*TASK TO CARRY OUT:* Look through the data below, and copy each line that carries the word "Enable".

* * * * *

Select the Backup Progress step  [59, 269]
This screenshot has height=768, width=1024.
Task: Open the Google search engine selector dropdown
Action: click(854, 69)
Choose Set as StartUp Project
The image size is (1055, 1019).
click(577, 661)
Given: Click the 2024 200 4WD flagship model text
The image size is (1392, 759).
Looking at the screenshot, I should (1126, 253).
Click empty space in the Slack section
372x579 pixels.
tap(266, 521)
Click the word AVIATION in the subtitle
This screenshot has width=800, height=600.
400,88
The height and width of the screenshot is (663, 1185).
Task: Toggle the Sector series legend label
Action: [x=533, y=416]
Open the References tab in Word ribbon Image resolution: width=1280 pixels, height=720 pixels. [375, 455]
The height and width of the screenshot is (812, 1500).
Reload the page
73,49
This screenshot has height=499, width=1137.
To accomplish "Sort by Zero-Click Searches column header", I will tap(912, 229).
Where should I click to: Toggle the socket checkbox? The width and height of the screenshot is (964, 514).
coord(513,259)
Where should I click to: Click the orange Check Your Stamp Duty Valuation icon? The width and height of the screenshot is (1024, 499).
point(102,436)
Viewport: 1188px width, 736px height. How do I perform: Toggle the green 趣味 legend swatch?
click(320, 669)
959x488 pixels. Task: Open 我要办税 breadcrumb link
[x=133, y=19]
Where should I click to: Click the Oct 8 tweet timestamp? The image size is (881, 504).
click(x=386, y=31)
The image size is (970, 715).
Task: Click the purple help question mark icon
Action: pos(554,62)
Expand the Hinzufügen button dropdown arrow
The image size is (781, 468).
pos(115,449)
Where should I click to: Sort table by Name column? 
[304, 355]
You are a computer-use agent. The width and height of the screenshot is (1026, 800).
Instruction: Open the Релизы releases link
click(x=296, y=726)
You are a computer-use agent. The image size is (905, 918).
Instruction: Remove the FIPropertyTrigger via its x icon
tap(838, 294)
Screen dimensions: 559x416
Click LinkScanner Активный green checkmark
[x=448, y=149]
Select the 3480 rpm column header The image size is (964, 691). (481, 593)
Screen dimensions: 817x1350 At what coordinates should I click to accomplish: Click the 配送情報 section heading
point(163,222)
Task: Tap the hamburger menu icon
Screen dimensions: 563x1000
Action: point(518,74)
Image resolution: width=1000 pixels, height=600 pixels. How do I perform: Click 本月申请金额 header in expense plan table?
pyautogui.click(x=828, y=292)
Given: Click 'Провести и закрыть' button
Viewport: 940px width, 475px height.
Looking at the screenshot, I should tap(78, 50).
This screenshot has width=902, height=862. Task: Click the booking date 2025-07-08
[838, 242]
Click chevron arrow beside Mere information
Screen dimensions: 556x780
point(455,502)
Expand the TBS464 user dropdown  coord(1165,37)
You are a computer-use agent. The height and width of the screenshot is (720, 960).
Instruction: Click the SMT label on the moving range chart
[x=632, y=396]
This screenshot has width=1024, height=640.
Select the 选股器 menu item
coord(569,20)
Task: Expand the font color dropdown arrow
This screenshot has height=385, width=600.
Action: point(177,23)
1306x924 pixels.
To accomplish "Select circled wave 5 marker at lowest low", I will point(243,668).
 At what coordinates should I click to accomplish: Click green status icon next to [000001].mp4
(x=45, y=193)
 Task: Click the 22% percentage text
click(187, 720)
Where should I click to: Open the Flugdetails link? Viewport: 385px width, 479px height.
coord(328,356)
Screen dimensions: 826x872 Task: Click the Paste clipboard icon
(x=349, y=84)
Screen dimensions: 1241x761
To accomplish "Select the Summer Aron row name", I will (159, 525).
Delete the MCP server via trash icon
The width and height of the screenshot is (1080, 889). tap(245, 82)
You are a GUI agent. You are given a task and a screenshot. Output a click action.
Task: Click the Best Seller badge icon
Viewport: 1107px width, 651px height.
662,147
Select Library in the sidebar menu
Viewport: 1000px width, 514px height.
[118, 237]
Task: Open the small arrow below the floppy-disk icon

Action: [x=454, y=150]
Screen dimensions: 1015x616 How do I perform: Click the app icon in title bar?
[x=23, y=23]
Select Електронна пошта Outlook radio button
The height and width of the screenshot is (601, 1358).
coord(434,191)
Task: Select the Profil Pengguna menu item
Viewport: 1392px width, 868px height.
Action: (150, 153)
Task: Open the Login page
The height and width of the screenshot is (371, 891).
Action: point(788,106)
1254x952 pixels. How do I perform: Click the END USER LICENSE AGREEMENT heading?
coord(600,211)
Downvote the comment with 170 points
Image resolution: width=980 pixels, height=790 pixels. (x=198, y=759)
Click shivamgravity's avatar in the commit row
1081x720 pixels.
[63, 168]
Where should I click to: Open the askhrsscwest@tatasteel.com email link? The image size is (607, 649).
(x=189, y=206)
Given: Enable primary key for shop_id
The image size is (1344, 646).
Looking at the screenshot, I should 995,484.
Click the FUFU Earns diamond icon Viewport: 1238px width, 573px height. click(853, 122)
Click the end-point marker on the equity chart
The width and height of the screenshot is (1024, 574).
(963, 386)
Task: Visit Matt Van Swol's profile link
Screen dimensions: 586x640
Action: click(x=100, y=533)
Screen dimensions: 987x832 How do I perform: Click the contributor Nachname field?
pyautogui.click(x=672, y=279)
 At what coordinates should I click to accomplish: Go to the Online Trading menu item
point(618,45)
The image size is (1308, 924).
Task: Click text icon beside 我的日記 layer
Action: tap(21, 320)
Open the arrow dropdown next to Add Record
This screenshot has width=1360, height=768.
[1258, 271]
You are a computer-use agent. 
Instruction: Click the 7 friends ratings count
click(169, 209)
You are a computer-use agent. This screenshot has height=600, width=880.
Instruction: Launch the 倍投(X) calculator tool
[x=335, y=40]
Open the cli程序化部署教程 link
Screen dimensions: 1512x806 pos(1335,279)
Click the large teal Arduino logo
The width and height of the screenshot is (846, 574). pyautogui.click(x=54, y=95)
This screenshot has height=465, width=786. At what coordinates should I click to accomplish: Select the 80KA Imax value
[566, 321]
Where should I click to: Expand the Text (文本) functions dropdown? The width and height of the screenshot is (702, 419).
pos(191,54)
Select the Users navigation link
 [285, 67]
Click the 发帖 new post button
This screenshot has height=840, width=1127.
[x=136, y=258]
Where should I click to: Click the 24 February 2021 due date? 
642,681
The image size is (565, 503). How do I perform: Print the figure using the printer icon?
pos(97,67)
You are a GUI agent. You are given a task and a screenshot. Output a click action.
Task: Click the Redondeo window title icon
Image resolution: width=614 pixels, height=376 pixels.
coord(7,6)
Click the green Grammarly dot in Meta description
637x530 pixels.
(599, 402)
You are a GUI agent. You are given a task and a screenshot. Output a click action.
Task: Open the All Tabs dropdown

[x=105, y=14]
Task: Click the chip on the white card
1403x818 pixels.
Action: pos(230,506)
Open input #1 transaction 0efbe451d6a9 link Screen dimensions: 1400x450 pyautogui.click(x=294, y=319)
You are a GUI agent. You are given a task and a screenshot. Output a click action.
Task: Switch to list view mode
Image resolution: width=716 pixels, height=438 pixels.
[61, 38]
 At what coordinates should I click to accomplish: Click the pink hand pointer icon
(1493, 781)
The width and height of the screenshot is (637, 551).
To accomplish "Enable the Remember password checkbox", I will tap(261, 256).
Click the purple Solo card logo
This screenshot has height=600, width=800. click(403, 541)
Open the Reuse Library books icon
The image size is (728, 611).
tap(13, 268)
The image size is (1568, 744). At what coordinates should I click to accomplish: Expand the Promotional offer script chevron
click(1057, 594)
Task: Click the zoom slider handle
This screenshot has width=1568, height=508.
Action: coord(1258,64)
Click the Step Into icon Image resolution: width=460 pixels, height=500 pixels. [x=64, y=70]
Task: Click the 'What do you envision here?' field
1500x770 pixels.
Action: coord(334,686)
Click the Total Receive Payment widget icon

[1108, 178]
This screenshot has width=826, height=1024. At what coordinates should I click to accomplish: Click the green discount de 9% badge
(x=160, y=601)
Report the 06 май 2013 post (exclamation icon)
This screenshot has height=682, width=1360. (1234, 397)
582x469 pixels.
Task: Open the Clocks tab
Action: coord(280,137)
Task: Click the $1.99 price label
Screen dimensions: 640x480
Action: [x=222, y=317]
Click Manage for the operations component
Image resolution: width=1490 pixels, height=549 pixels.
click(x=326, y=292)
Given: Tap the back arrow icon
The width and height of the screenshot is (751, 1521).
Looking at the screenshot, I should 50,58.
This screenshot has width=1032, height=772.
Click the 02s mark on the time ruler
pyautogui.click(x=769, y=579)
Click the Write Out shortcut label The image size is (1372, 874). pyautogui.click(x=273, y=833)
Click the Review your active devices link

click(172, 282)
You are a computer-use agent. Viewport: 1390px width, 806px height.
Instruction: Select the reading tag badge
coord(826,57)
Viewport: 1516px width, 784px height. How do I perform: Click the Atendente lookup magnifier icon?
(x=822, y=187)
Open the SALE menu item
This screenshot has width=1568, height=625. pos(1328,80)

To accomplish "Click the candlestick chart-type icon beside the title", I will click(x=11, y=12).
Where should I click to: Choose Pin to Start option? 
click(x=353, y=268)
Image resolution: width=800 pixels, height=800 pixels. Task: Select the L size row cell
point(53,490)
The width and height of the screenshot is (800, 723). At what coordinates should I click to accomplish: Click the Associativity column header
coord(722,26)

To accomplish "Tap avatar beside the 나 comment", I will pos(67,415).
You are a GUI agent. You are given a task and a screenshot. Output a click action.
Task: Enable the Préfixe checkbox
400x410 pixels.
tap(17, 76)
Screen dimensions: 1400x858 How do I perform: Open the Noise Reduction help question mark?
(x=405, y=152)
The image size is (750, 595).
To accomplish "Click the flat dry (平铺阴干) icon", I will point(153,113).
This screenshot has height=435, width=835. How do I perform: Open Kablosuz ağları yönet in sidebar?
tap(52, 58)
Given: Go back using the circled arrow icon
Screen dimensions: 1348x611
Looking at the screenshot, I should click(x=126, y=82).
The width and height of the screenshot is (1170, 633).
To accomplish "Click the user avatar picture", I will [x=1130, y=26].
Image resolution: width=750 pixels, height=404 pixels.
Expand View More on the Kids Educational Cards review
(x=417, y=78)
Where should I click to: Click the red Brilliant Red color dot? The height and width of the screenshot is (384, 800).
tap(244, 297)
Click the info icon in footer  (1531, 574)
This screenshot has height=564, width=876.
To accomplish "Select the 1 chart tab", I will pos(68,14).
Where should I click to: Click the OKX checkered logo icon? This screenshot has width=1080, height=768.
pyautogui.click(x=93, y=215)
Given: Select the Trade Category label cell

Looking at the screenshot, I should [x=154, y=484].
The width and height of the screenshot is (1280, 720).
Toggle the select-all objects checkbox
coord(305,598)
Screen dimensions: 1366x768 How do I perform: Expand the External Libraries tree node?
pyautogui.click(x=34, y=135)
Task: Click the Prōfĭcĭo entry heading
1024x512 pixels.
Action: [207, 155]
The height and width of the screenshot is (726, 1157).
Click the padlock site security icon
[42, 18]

* * * * *

*ANSWER:*
Given: Enable primary key for shop_id
To accomplish "Enable the Remember password checkbox", I will tap(261, 256).
Task: Enable the Préfixe checkbox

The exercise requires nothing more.